Rae, who moderated, related how FRA is essentially “working in a greenfield site” with its high speed rail development program. “We are looking for consistency,” she said. “We need to build domestic manufacturing capacity as well as human capacity.” Rae referred to HSR and HrSR as “a network of multiple lines connected to other forms of public transportation.”
The perpetually exuberant Jolene Molitoris detailed the Ohio DOT’s ambitious plans for what she calls the “3C and D Project,” an HrSR network connecting Cleveland, Cincinnati, Columbus, and Dayton, “the densest population corridor in the nation without passenger rail service.” ODOT’s short-term goal is implementing 79-mph conventional passenger rail service in the region by 2012, then using this as a base to get to 110-mph HrSR. She noted that the region is home to 220,000 university students located within 10 miles of proposed passenger rail stations. Providing these budding “talented young professionals” with a reliable rail transportation system “will help encourage them to stay in Ohio.”

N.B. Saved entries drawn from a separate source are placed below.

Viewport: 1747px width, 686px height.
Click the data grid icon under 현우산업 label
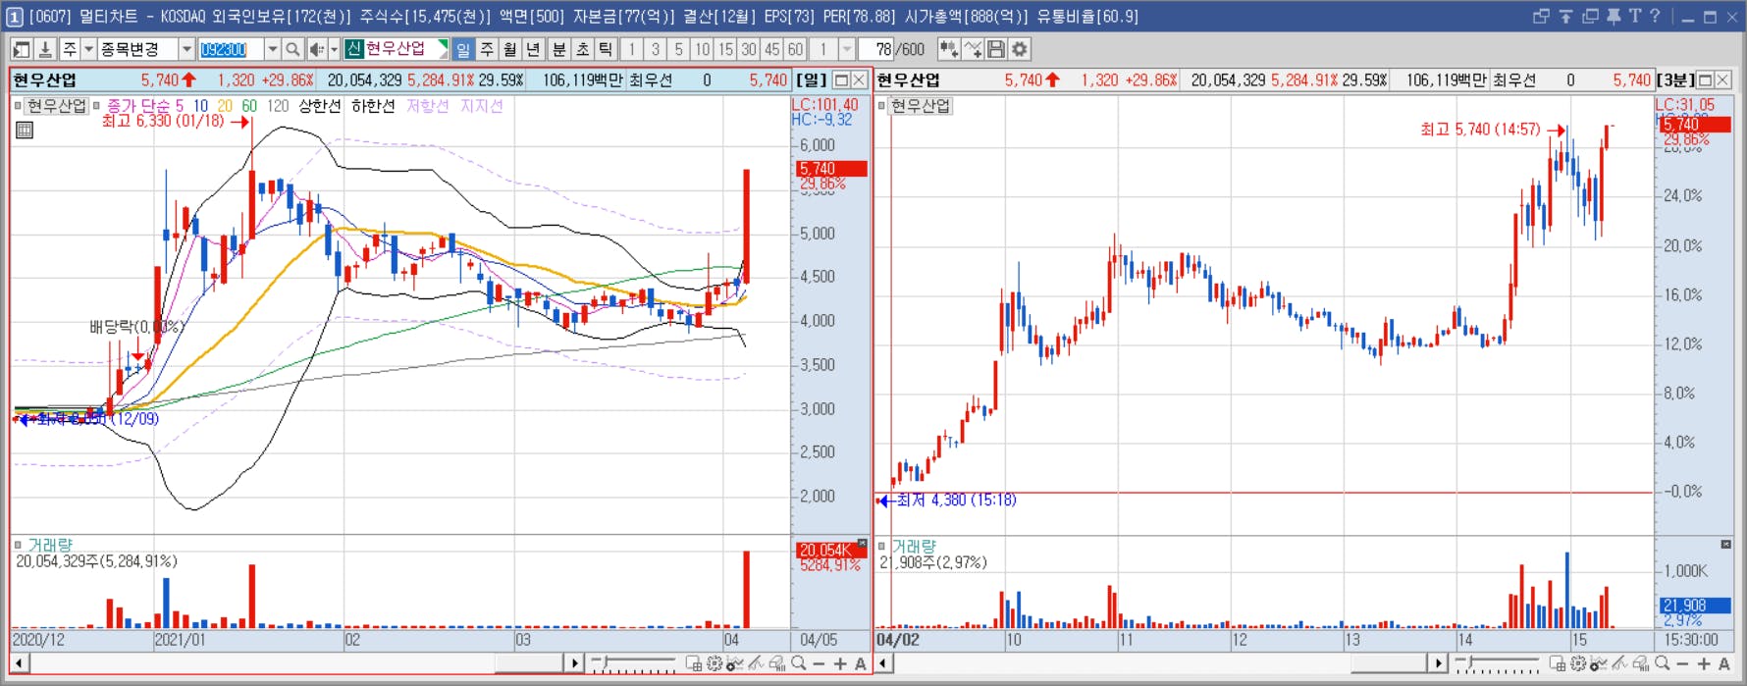(25, 130)
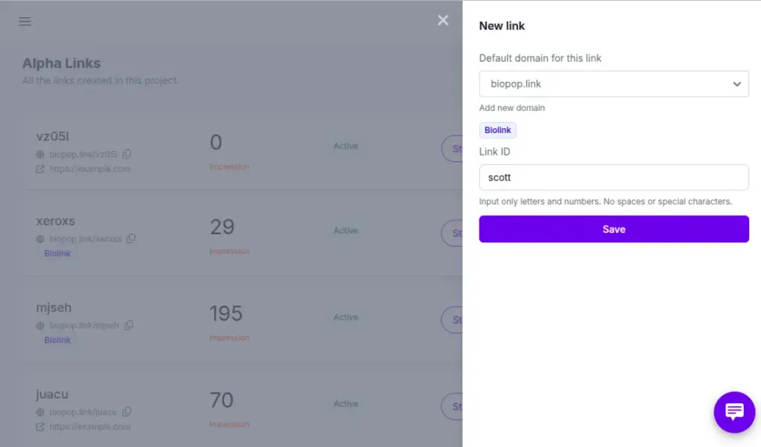Viewport: 761px width, 447px height.
Task: Copy the biopop.link/mjseh short link
Action: coord(129,325)
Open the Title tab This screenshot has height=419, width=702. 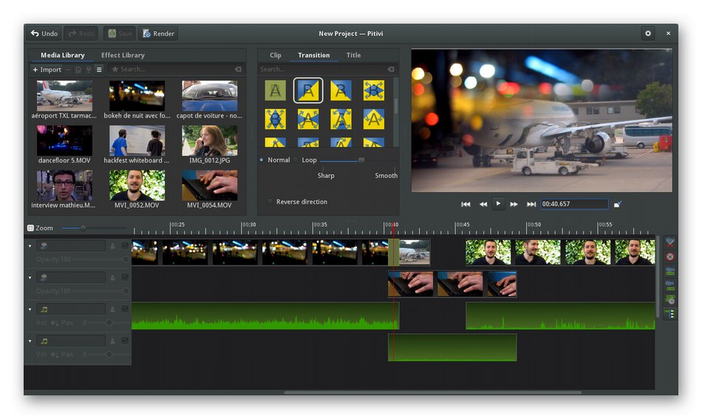(x=353, y=55)
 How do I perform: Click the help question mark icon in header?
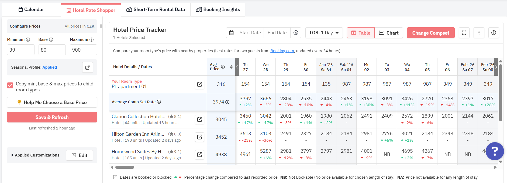[494, 33]
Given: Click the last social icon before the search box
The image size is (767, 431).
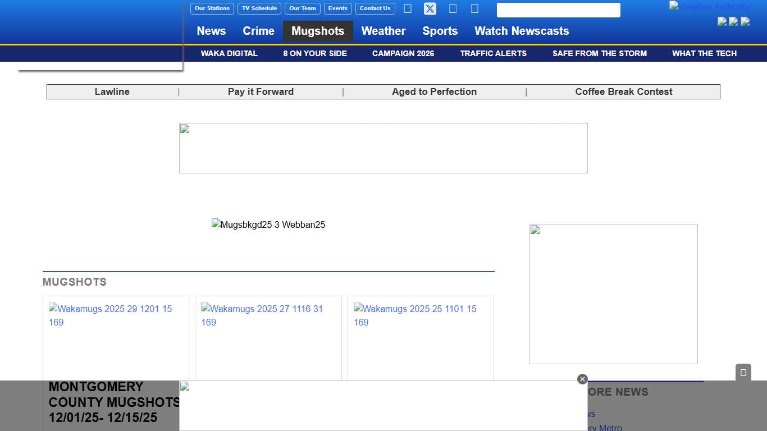Looking at the screenshot, I should pyautogui.click(x=474, y=9).
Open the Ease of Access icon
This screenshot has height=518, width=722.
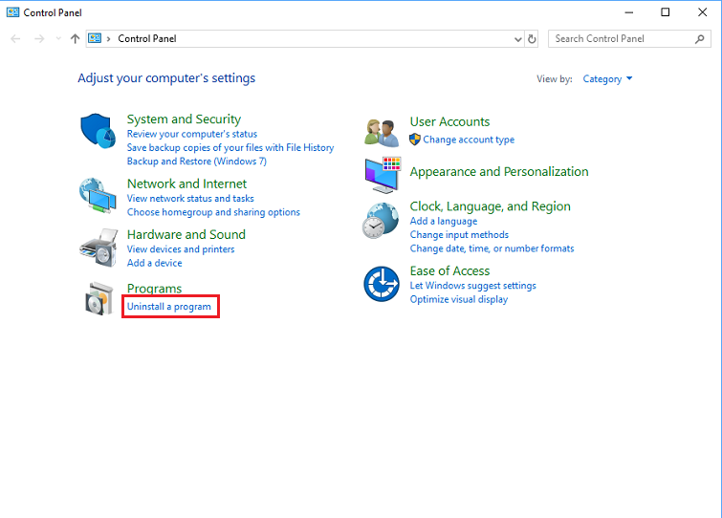381,284
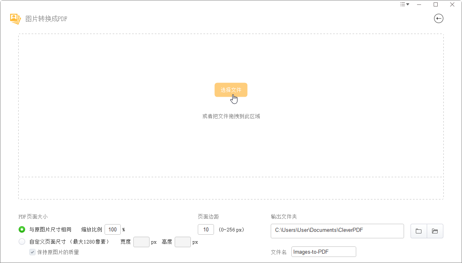The image size is (462, 263).
Task: Open the dropdown arrow beside the title bar list icon
Action: click(407, 4)
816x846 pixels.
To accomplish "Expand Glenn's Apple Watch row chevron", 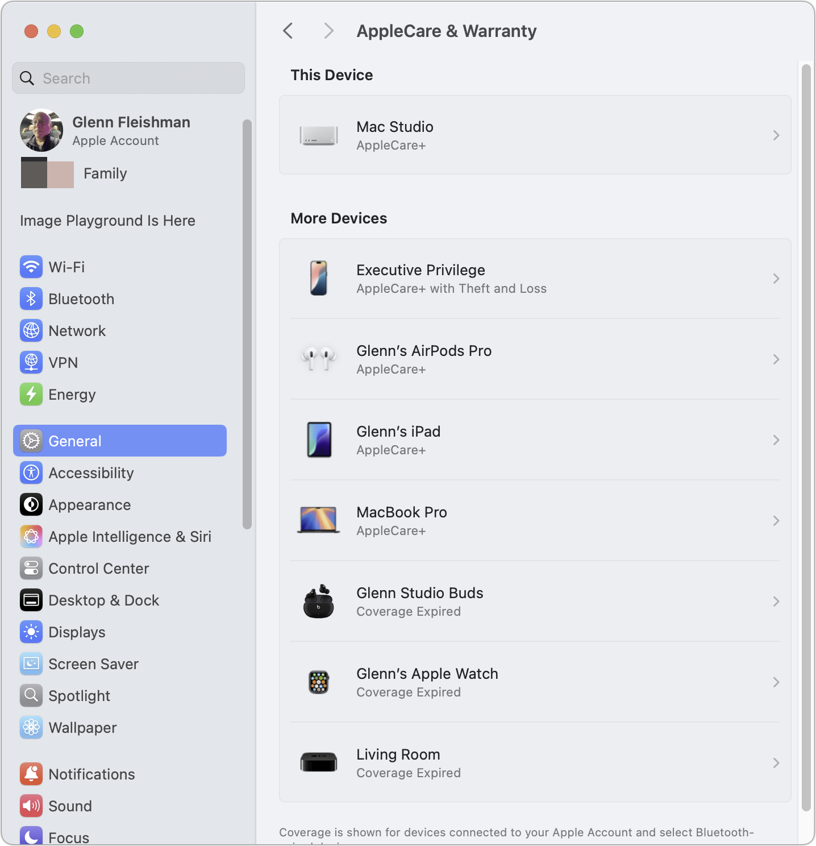I will [x=776, y=682].
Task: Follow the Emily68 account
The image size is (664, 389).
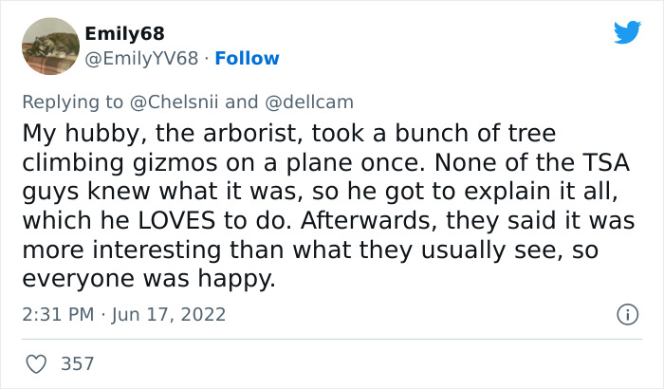Action: pos(247,59)
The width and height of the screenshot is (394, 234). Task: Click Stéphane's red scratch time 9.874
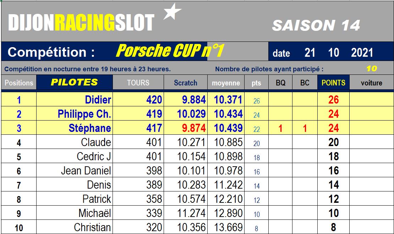[x=185, y=128]

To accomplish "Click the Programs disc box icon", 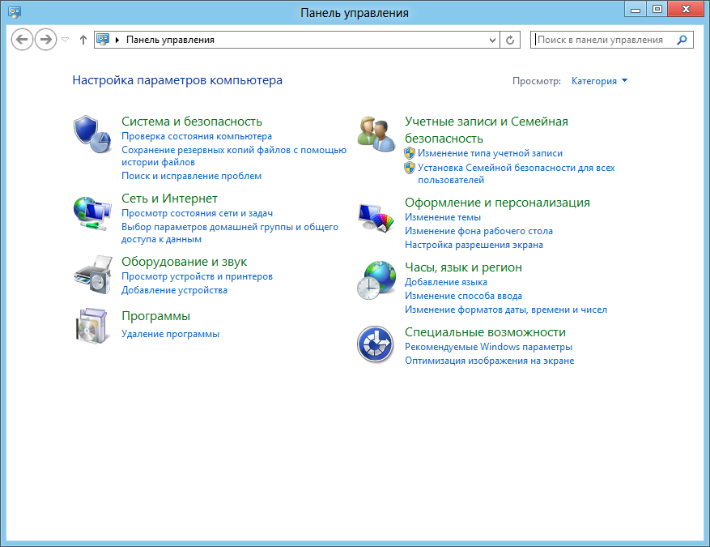I will [91, 326].
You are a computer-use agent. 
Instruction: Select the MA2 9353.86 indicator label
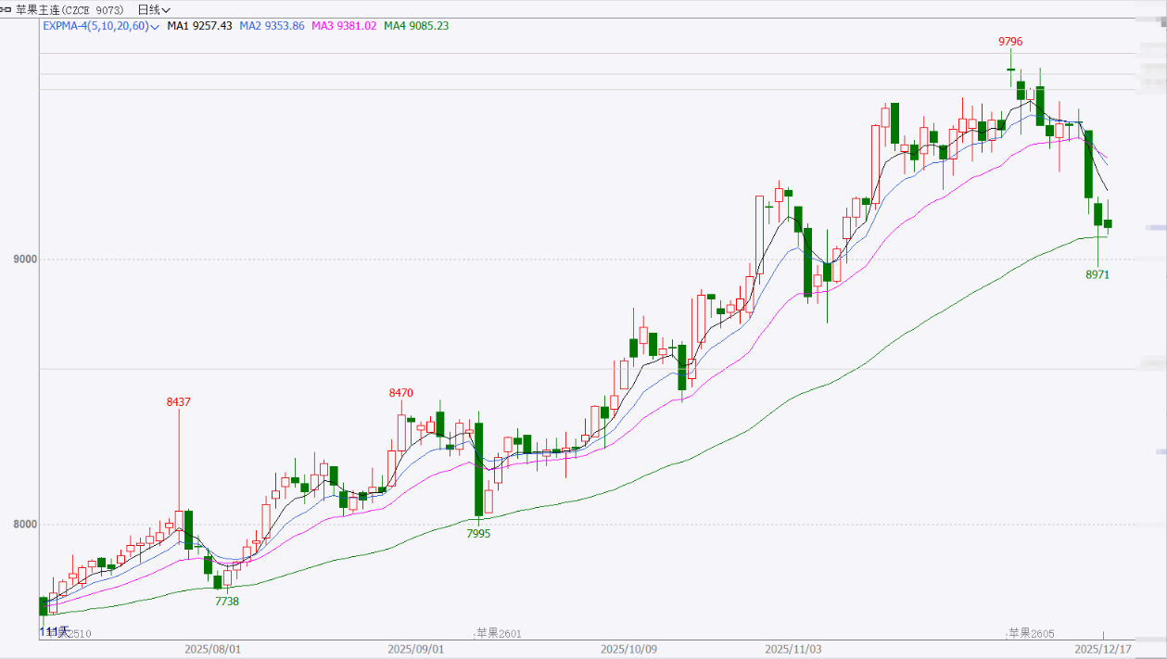272,26
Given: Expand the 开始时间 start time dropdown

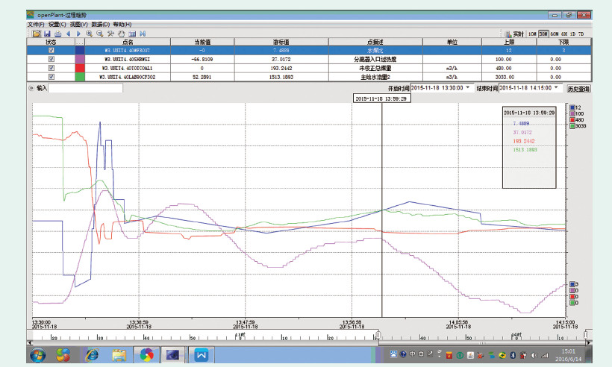Looking at the screenshot, I should click(468, 87).
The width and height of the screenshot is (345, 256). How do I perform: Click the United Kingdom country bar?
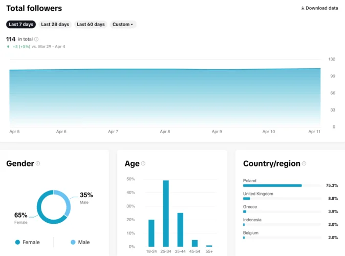coord(247,199)
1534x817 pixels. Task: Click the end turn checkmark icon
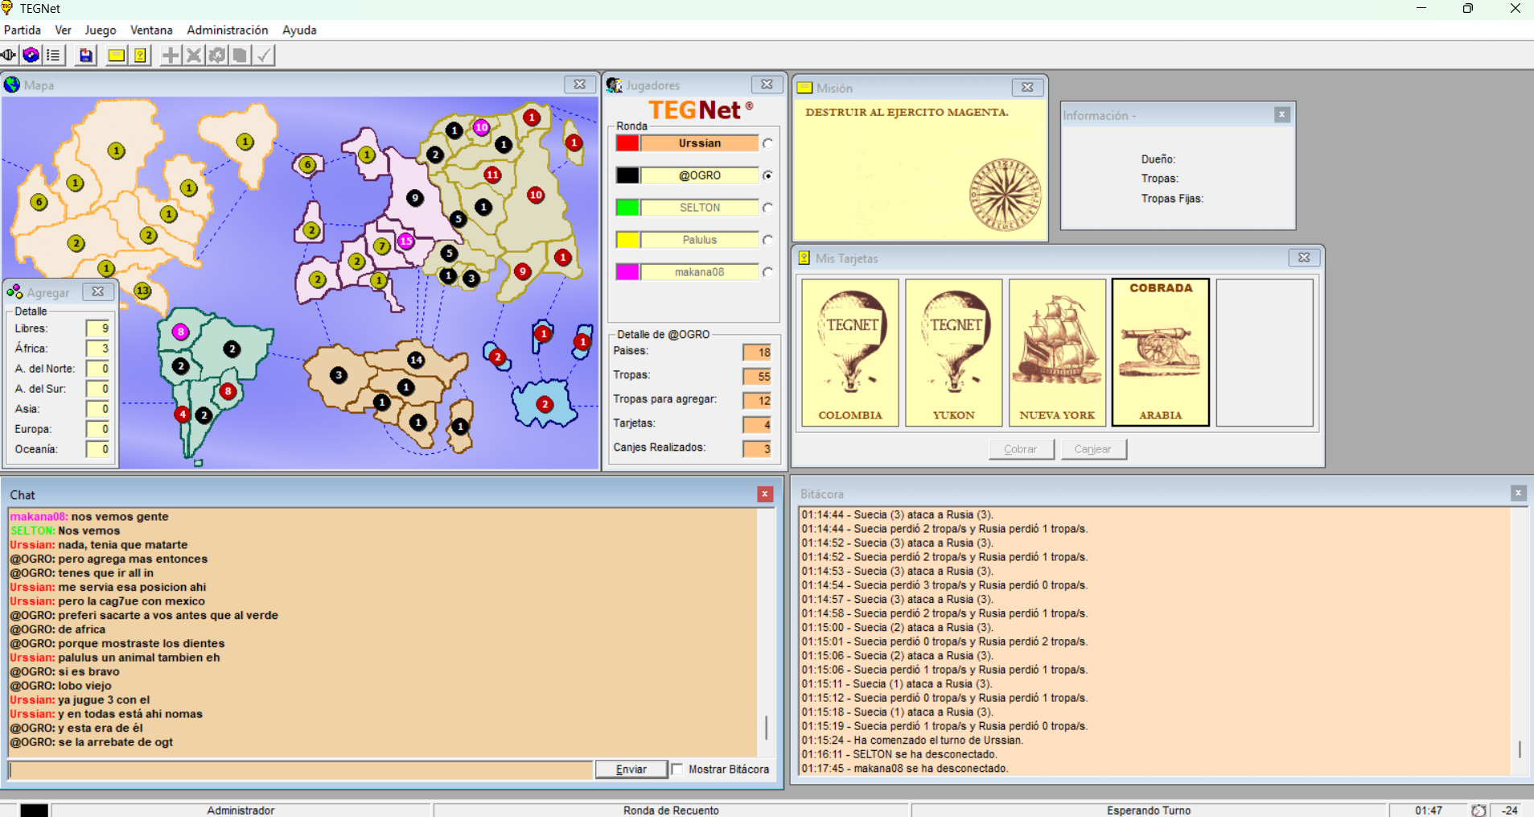pyautogui.click(x=264, y=56)
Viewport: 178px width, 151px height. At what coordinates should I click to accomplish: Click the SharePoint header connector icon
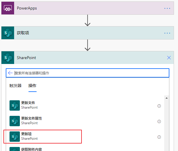pyautogui.click(x=8, y=58)
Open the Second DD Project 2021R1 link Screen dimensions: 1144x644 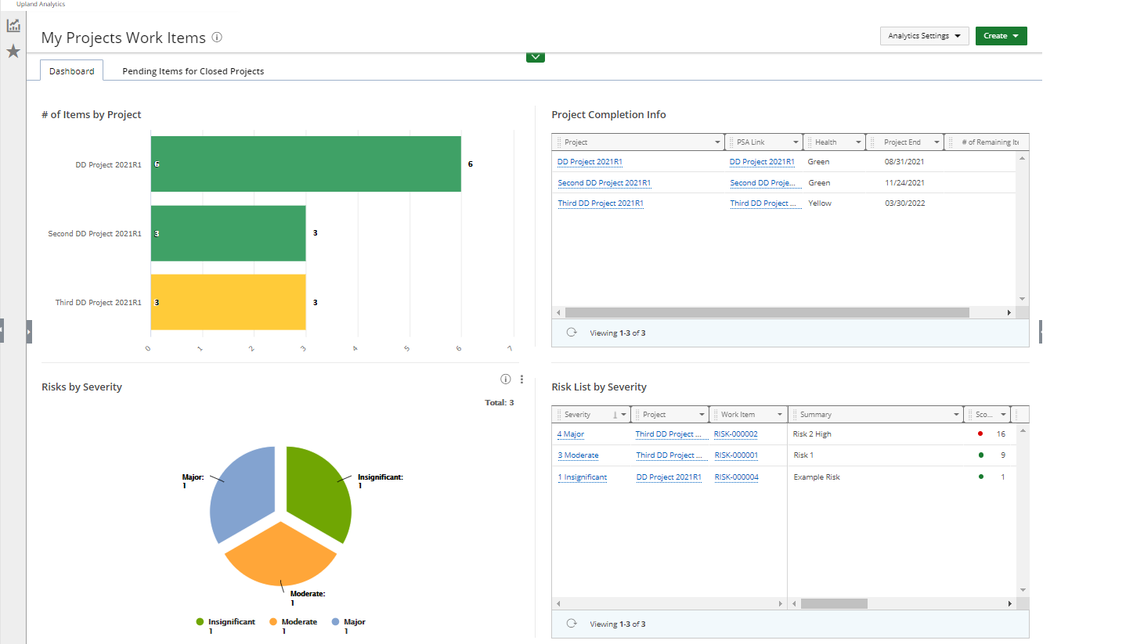coord(604,183)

“We are re-framing our public message on passenger rail to say that transportation must move our economies,” Molitoris said. “The [American Reinvestment and] Recovery Act taught us how to work faster, more collaboratively, more transparently, and more multimodally. Those same lessons will allow us to deliver the high speed and intercity rail network of the future.”
Molitoris also talked about Ohio’s commitment to freight rail, referring to the capital dollars the state has invested in public-private partnerships to build CSX’s National Gateway and Norfolk Southern’s Heartland Corridor.
Florida Rail Enterprise, said Kevin Thibault, is an agency within the Florida DOT created by the state legislature to administer Florida’s HSR program. The first phase consists of 84 miles and five stops connecting a downtown Tampa Multimodal Center to Orlando International Airport. Trainsets will operate at 168 mph, primarily using the median of Interstate 4. “This highway was purposely widened to the outside several years ago to accommodate a future HSR line,” he said. Fifty percent of phase one funding is in place, “and if all the stars align, we will release a Request for Qualification in late November 2010, followed by a shortlist and Request for Proposals in March 2011.” A DBOM (design-build-operate-maintain) contract is to be awarded in late 2011, with construction to commence in 2012.
Texas’s state rail plan is in its early development stages, said Bill Glavin. Texas has neary 10,400 miles of rail lines and 44 freight railroads. Only three intercity passenger trains—Amtrak’s Heartland Flyer, Sunset Limited, and Texas Eagle—operate in the state. The “Texas Triangle”—Dallas/Fort Worth, Houston, San Antonio—is among the fastest-growing population center in the U.S. and is ripe for passenger rail. Projects will be funded through PPPs, Glavin said. He also stressed that the state would take a “do no harm to our freight rail system” approach.
Al Engel opened his remarks by saying that Amtrak “hopes it wil have the opportunity to work with Florida, Texas, and Ohio as an operator.” He then described Amtrak’s long-range vision for Next-Generation High Speed Rail in the Northeast, which he’s named the “3T Corridor” because it “annually generates $3 trillion in economic activity with the largest population density” in the U.S. If all goes as envisioned, Boston-Washington trip times will be reduced to about three hours, “consistent with HSR systems in other nations.” Fully built out in about 30 years, Amtrak’s Northeast services will include Super Express, Regional Express, Shoreline Express, and Keystone Express services.